“Hell No, I Just Got Here!”

Robby Bobby Peters’ school career didn’t really start well. Sharing the same first grade class as his older brother Frank who was giving first grade a second try, he didn’t really get the big picture. He left his seat and headed for the playground when class got dull. Since Frank knew his way around, he grabbed Robby Bobby, dragging him back to his desk.  Robby Bobby piled into him and the fight was on. The teacher untangled them, sending them both back to their seats.  Shortly thereafter, Miss Burns surveyed the class, going down the line.  “Do you know your alphabet?  Can you count to ten?”  When she quizzed Robby Bobby, he was clearly disgusted.  “Robby Bobby, do you know your numbers and letters?”

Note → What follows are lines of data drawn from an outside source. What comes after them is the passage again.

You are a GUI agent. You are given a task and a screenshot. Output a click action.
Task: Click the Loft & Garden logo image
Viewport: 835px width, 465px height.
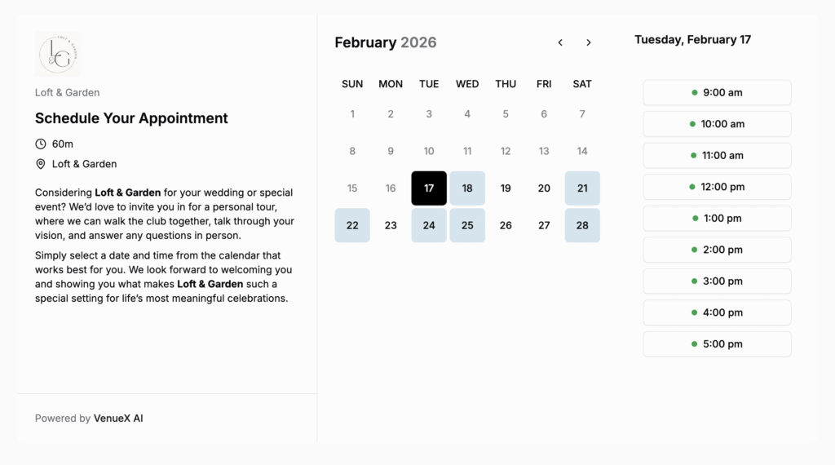point(58,54)
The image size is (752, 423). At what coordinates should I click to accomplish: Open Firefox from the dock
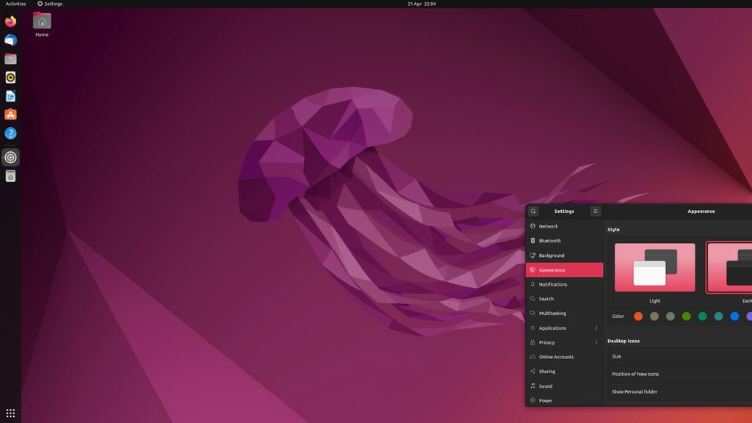(10, 21)
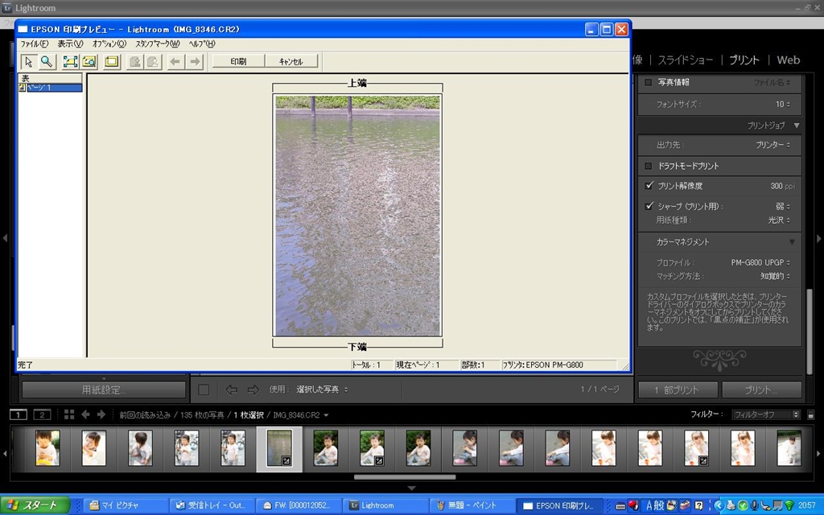The height and width of the screenshot is (515, 824).
Task: Uncheck the プリント解像度 checkbox
Action: pyautogui.click(x=649, y=186)
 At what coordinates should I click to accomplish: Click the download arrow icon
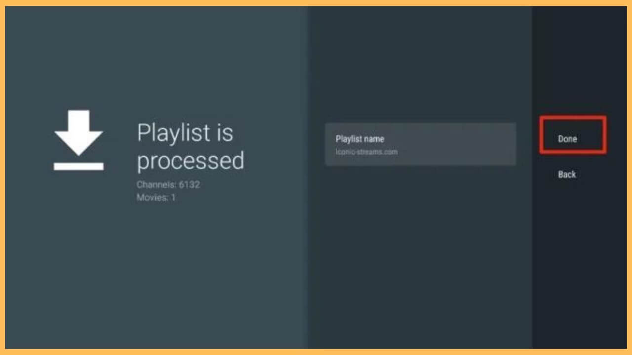pyautogui.click(x=79, y=131)
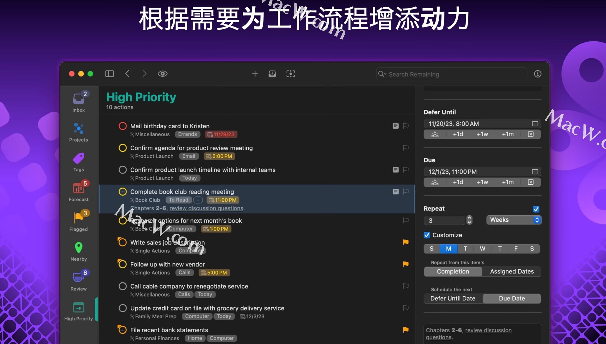Click the repeat interval stepper arrows
606x344 pixels.
click(x=469, y=220)
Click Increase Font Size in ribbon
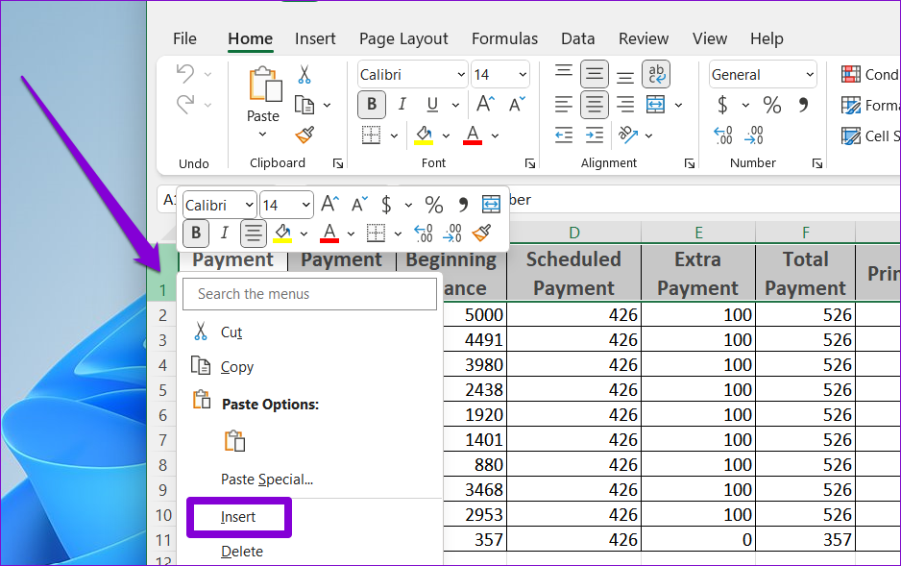The image size is (901, 566). tap(486, 105)
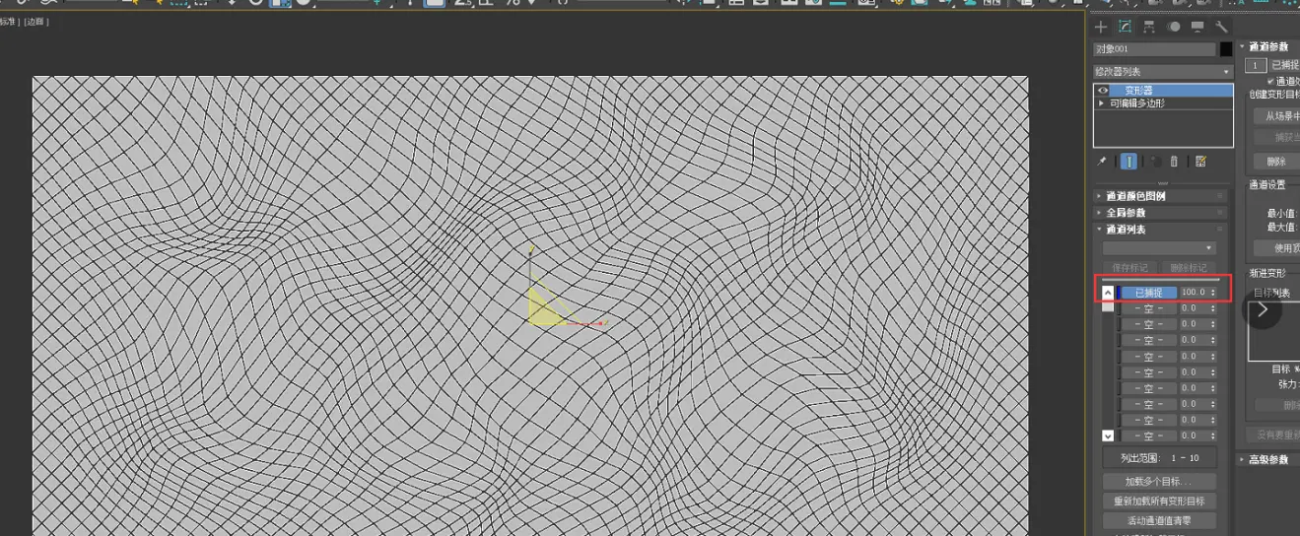The image size is (1300, 536).
Task: Open the Hierarchy panel icon
Action: [x=1149, y=28]
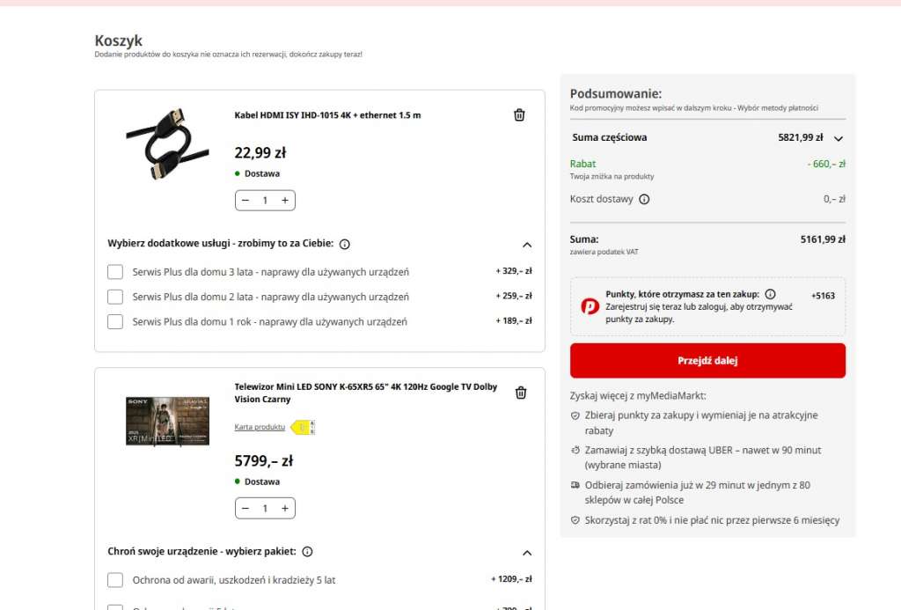Viewport: 901px width, 610px height.
Task: Check Serwis Plus dla domu 1 rok
Action: pos(115,321)
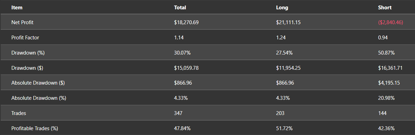Select the Profitable Trades (%) row label

(35, 128)
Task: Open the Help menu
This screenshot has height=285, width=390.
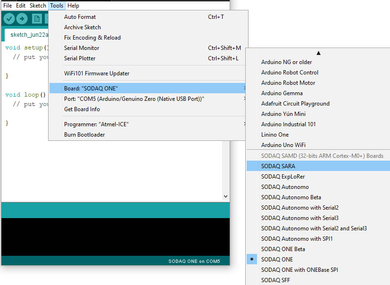Action: pos(73,6)
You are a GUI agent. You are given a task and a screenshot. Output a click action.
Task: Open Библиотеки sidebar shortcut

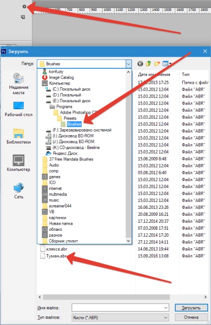pos(18,136)
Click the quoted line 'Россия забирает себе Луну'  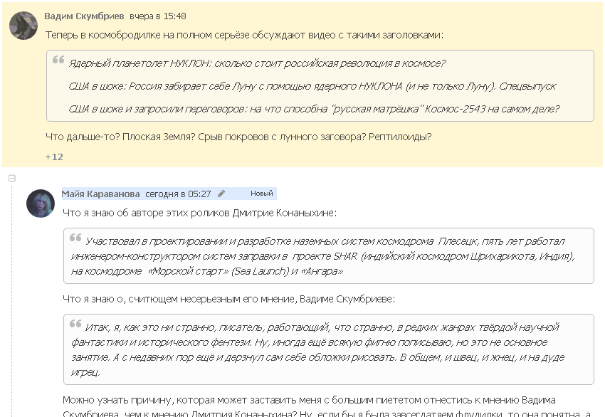pyautogui.click(x=312, y=86)
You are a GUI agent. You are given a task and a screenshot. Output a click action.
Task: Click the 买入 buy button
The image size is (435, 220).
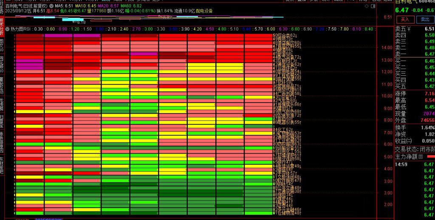point(405,19)
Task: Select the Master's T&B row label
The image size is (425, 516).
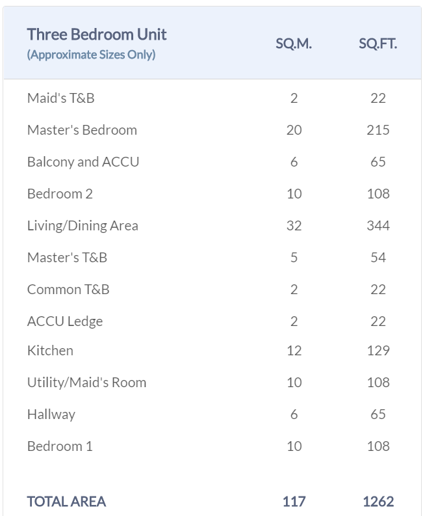Action: pos(67,258)
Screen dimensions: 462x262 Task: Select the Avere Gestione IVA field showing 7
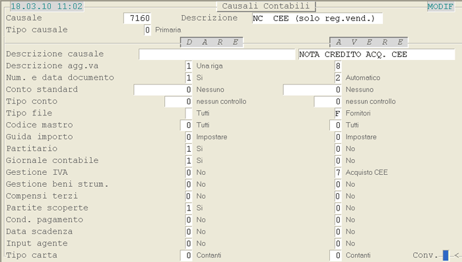point(338,172)
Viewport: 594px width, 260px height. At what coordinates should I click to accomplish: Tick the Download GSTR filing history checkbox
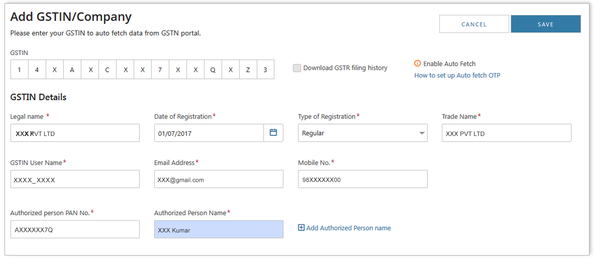[297, 68]
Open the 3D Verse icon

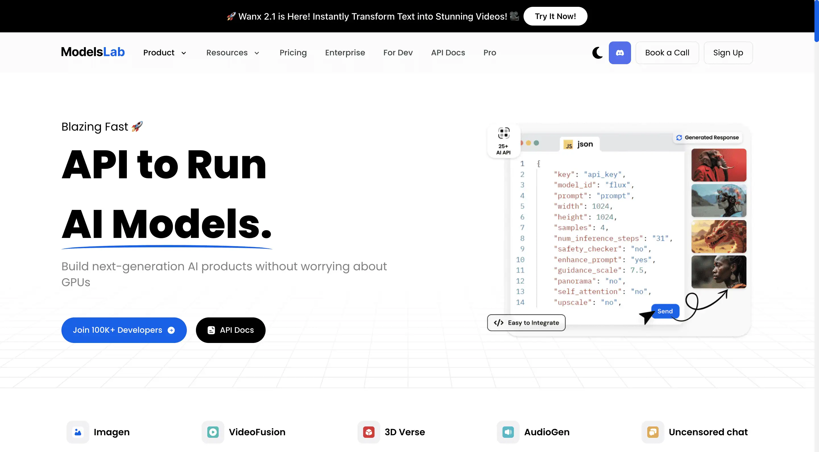point(369,432)
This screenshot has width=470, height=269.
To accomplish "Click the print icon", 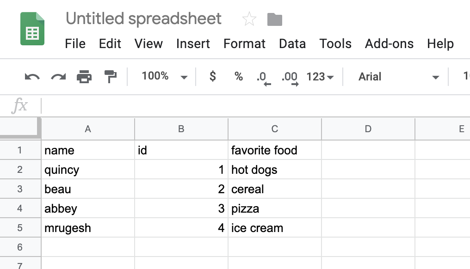I will 84,77.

“Hell no!!  I just got here!” he spouted, earning a paddling on the first day of school.  News of the paddling beat Robby Bobby home.  At that time, a paddling at school was usually followed up by a “whooping” at home to reinforce the point, adding injury to insult.  Robby Bobby dreaded seeing his daddy come home.  His mama made sure he knew what was coming.  Mr. Peters didn’t say a word about school, leading Robby Bobby to hope Daddy hadn’t heard, but he kept quiet at supper.  After supper, his daddy took him by the hand leading him to the woodshed, the whooping place.  As they walked toward it in the dark, Robby Bobby trembled in fear of what was coming.  Daddy asked in his low voice, ”What’s the matter with you, boy?”

“I’m skeert.”

“Ain’t no need to be skeert, boy.  I’m right here with you.” Somehow, Robby Bobby didn’t feel much better.

Robby Bobby never really took to school.  Following the family tradition, he was held back a couple of times.   He roamed the playground, looking for a lone kid to bully.  He’d sock them a couple of times, shove them in the mud, or snatch their pants down, whichever seemed best.  Joe Brown was one the smaller boys in our class, but had the advantage of having a couple of mean older brothers.  He looked like a perfect target.  When Robby Bobby caught Joe apart from the rest of the kids one Tuesday morning, Joe’s time had come.  Robby Bobby sneaked up, snatched Joe’s cap, and punched him smartly in the kidneys.  Joe didn’t know how the game was played.  Instead of running off bawling, he turned and beat the phooey out of Robby Bobby.  Mr. White, the principal strolled by just  in time to see the whole thing.  Fighting was wrong.  He dragged both boys back to the classroom so we could all get the benefit of the lecture.  He droned on and on before getting to the good part…….the paddling.  Joe got two lackluster swats for fighting.  There was no way around that.  Then Joe had to answer the question, ”What did you learn today about fighting?”

Joe shuffled around and gave the stock answer.  “No fighting in school, no excuses.”  Joe headed for his seat so Robby Bobby could take his turn.

Mr. White gave Robby Bobby five hard swats that echoed nicely off his bony behind, pleasing the self-righteous class since most of us had suffered at his hands.  We all knew Robby Bobby was in the wrong. He also had to answer the question, “What did you learn today about fighting?”

Robby Bobby looked thoughtfully from Joe Brown to Mr. White and back before replying, “Don’t pick on Joe Brown.  He’s a mean little son of a bitch.”

29 thoughts on ““Hell No, I Just Got Here!”

  1. It seemed every neighborhood had its bully or bullies. We had them. My dad, being I was a girl, warned those boys not to bully me. I heard one or more of the boys from that family ended up in jail. It’s so sad. — Suzanne


  2. Robby is related to you?
    Aww man, I’m trying to imagine what other exploits he got up to before ..turning to murder…Well every family has ‘one of them’ I suppose.

    I know of a young child who is slightly similar but how she talks back isn’t as smart. She has a sibling who she repediatly pushes down stairs and strangles…I got jealous over our family dog but I never tried violent acts. Must be a sibling thing.